As we start to see the initial financial impact of the COVID-19 pandemic on our area, completing the census has never been more important. Did you know that over the next 10 years census data will be used as a critical component for distribution of funds for federal programs?

Losing funding because of an incomplete count will be extremely detrimental to our area. We have been through so many disasters in the last few years, and completing the census is an easy way for you to help ensure that funding for our community isn’t lost.

For example, Women, Infants, and Children (WIC) is one of many special programs that are affected by the census count. The Special Supplemental Nutrition Program for WIC is a federally funded program providing nutritious and affordable food to safeguard the health of low-income women, infants and children up to age 5.

WIC has a $228,504,000 obligation and an undercount in the census would mean a loss in funds to help the women, infants, and children in our community. Other essential programs that are affected by the census count include: school lunch programs, after school programs, libraries and hospitals.

By now, most households should have received their invitation to respond to the 2020 Census. You can choose to complete the census online at, by phone or by mail. The questionnaire takes 10 minutes to complete and asks a few questions about you and everyone who is living with you as of April 1.

Newborns, young children, foster children, roommates, family members and friends who live in your home should be counted. If you are a snowbird and own a vacation home elsewhere, you should fill out the census survey for the home where you live most of the time.

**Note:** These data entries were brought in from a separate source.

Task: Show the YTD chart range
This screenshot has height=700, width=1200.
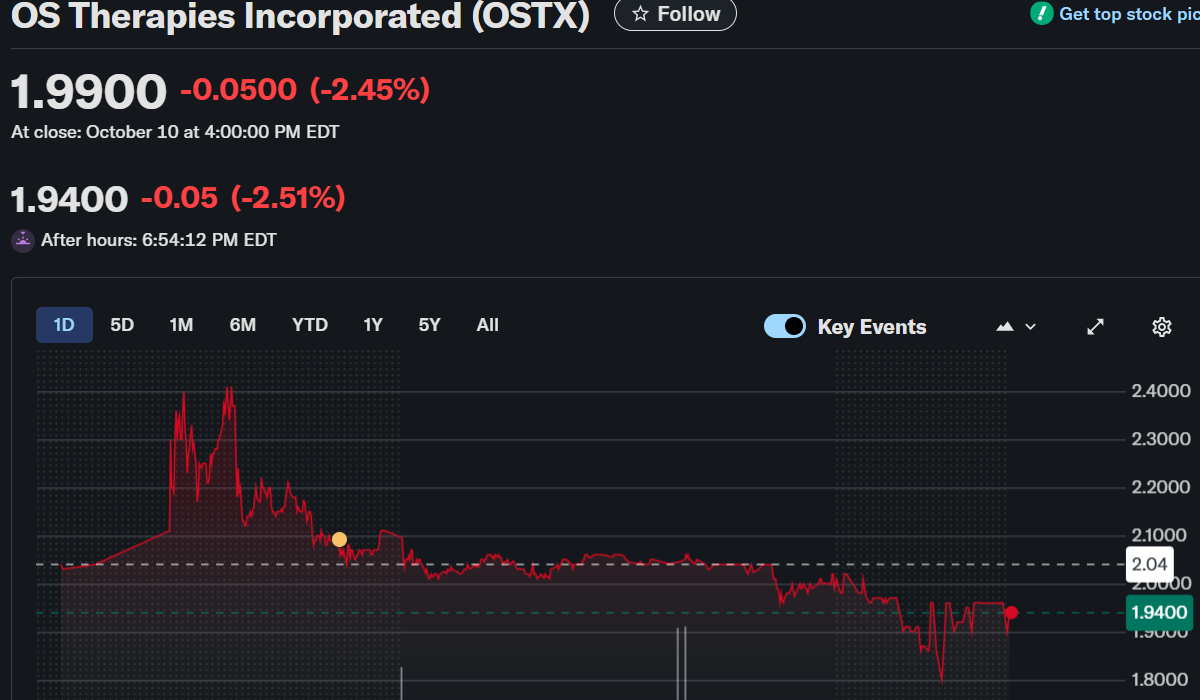Action: point(310,325)
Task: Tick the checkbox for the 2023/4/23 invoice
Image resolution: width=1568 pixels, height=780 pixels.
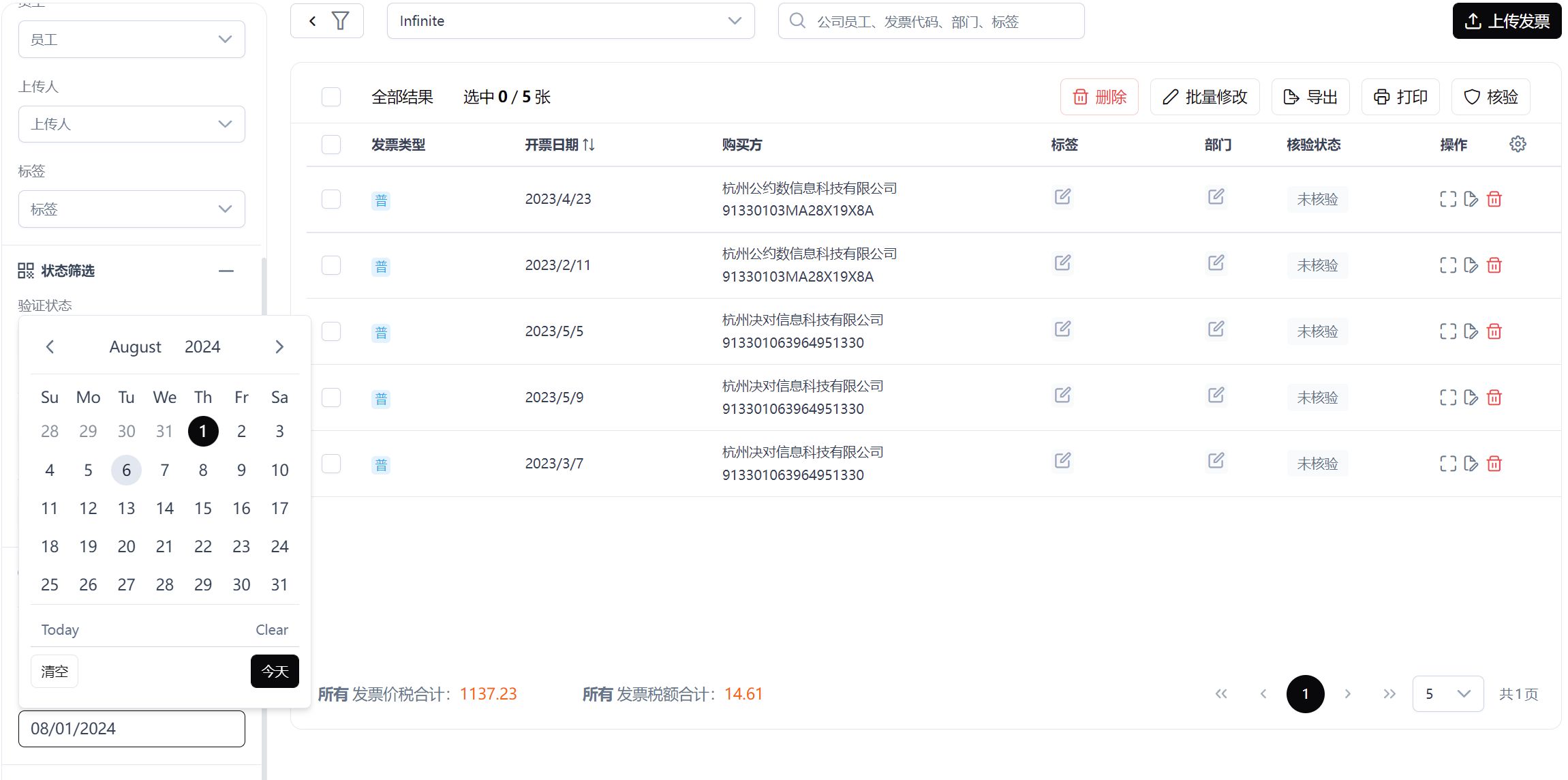Action: [331, 199]
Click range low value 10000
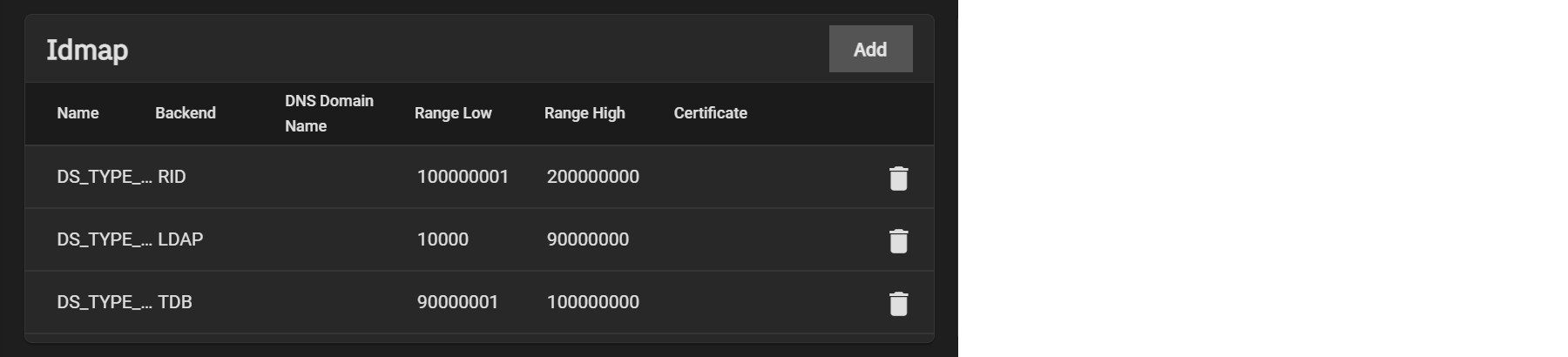The image size is (1568, 357). (443, 239)
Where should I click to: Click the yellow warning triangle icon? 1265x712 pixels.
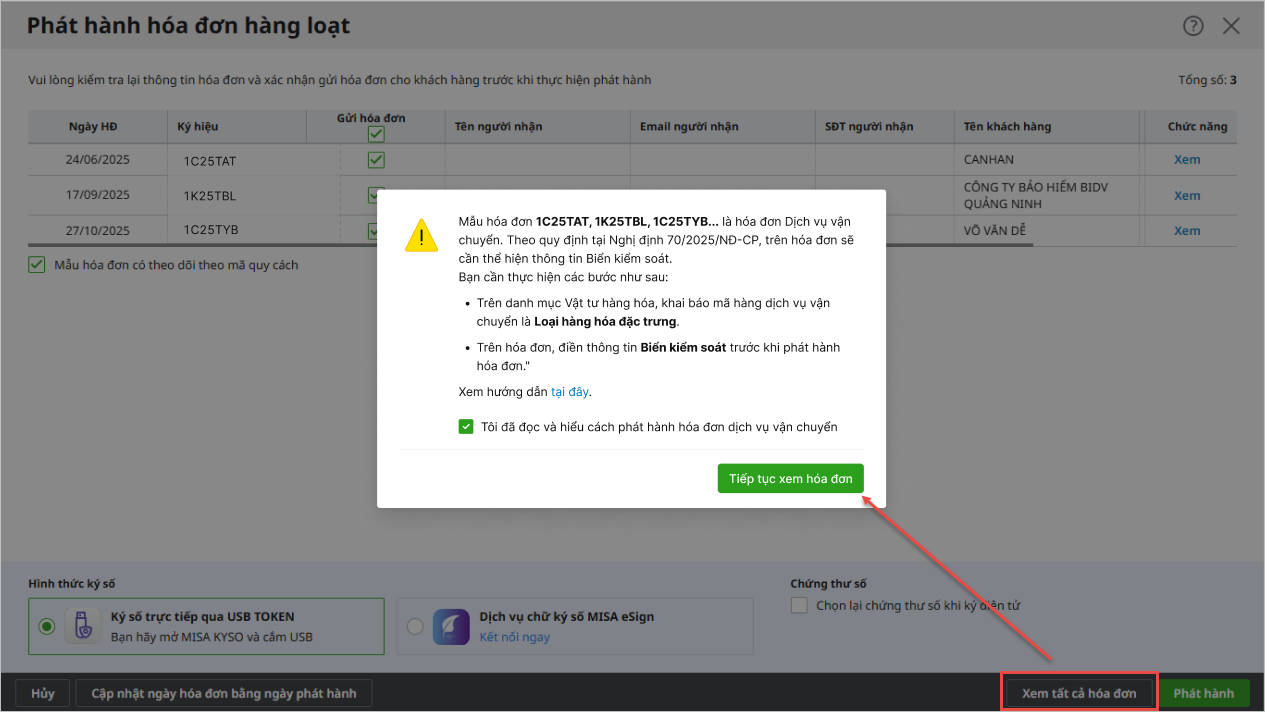point(421,235)
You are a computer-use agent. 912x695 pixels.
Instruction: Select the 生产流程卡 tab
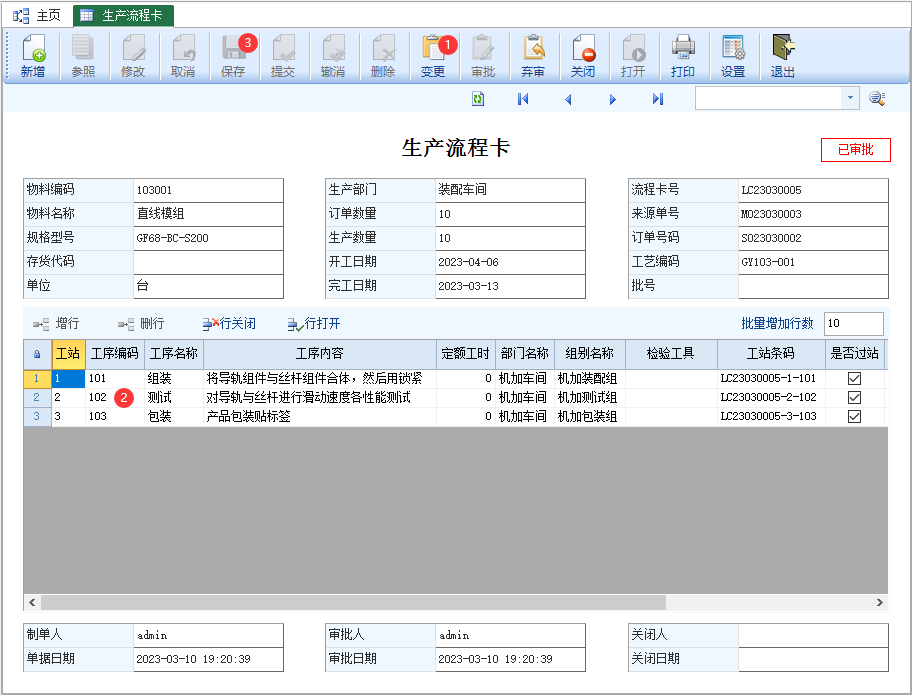[124, 15]

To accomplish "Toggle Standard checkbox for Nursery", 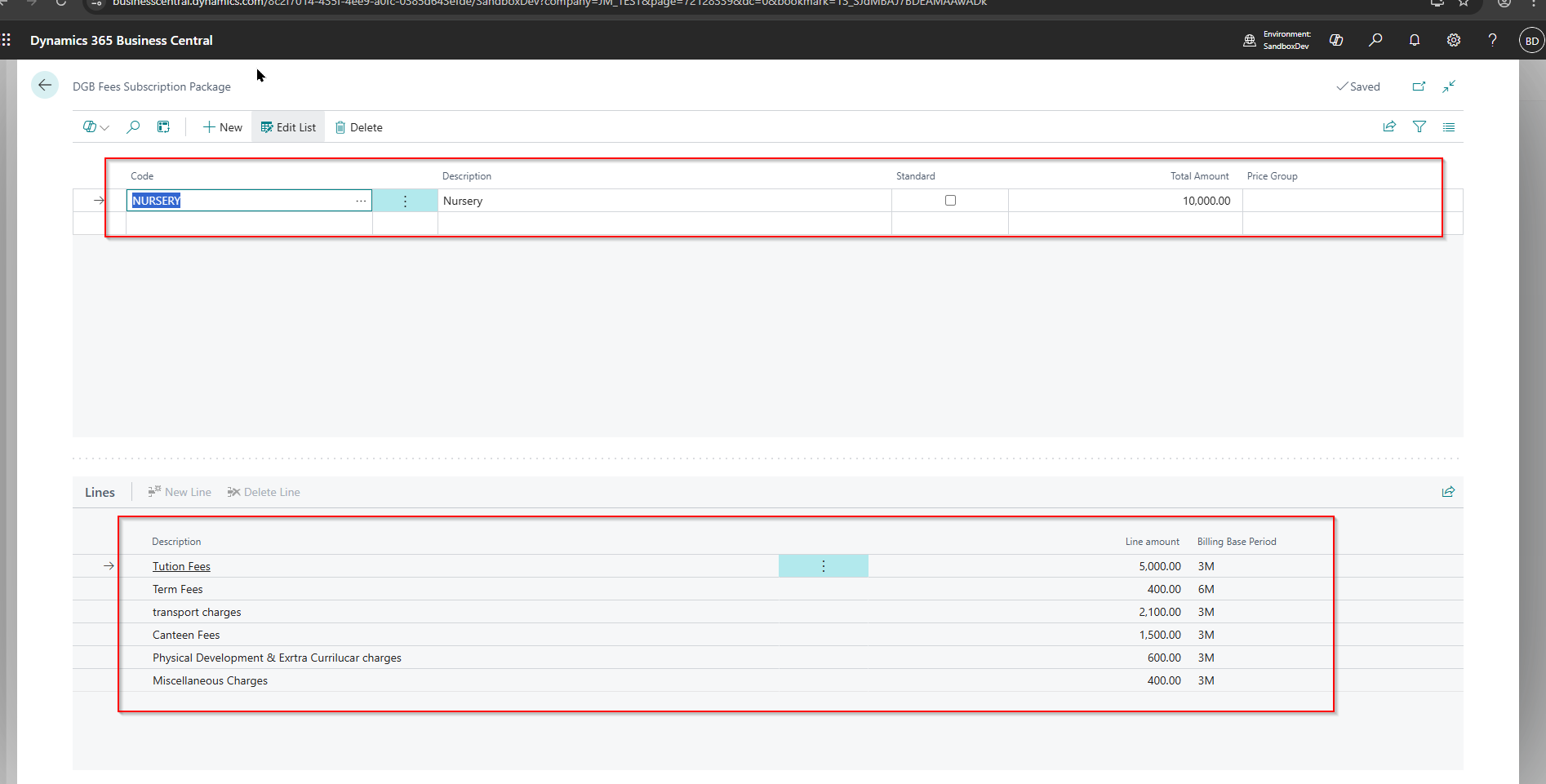I will [x=950, y=201].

Not only is the census covered by law, but all census responses are protected by Title 13 of the U.S. Code. Under Title 13, the Census Bureau cannot share any identifiable information about you, your home, or your business, even to law enforcement agencies.

Violating this crime is a federal crime, punishable by prison time and/or a fine of up to $250,000. The census will not ask you about citizenship, Social Security numbers, credit card numbers or for donations.

Connie Kraft is Northern Illinois United Way director.